Work instructions: Could you give the whole listing again, exactly as it reads?
··· Extracted information ···
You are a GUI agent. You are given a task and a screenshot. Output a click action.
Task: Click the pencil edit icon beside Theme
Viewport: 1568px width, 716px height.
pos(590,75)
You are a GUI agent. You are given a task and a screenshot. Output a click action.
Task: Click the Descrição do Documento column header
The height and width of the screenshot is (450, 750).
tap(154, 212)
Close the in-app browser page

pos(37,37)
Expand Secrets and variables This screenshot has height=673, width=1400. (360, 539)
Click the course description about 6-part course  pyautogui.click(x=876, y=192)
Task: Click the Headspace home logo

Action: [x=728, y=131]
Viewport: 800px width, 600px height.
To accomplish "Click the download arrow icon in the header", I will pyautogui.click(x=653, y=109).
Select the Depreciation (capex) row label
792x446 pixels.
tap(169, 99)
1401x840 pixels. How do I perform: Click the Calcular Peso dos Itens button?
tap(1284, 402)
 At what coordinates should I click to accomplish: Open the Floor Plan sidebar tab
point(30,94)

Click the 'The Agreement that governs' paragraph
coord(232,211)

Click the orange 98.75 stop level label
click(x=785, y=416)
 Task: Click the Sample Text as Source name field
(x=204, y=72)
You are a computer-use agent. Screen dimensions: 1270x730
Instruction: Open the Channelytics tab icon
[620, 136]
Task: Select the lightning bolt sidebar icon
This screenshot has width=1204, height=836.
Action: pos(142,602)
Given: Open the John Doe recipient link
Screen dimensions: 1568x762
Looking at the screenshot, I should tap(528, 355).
···
Exercise result:
You are a GUI agent. You are given a task and a screenshot. Output a click action.
Task: Click the pencil edit icon beside Theme
Viewport: 1568px width, 716px height.
pos(590,75)
You are a GUI agent. You are given a task and a screenshot. Output a click action.
Task: Click the Descrição do Documento column header
The height and width of the screenshot is (450, 750).
tap(154, 212)
Close the in-app browser page

pos(37,37)
Expand Secrets and variables This screenshot has height=673, width=1400. (360, 539)
Click the course description about 6-part course  pyautogui.click(x=876, y=192)
Task: Click the Headspace home logo

Action: [x=728, y=131]
Viewport: 800px width, 600px height.
To accomplish "Click the download arrow icon in the header", I will pyautogui.click(x=653, y=109).
Select the Depreciation (capex) row label
792x446 pixels.
tap(169, 99)
1401x840 pixels. How do I perform: Click the Calcular Peso dos Itens button?
tap(1284, 402)
 At what coordinates should I click to accomplish: Open the Floor Plan sidebar tab
point(30,94)

Click the 'The Agreement that governs' paragraph
coord(232,211)

Click the orange 98.75 stop level label
click(x=785, y=416)
 Task: Click the Sample Text as Source name field
(x=204, y=72)
You are a computer-use agent. Screen dimensions: 1270x730
Instruction: Open the Channelytics tab icon
[620, 136]
Task: Select the lightning bolt sidebar icon
This screenshot has width=1204, height=836.
Action: pos(142,602)
Given: Open the John Doe recipient link
Screen dimensions: 1568x762
Looking at the screenshot, I should tap(528, 355).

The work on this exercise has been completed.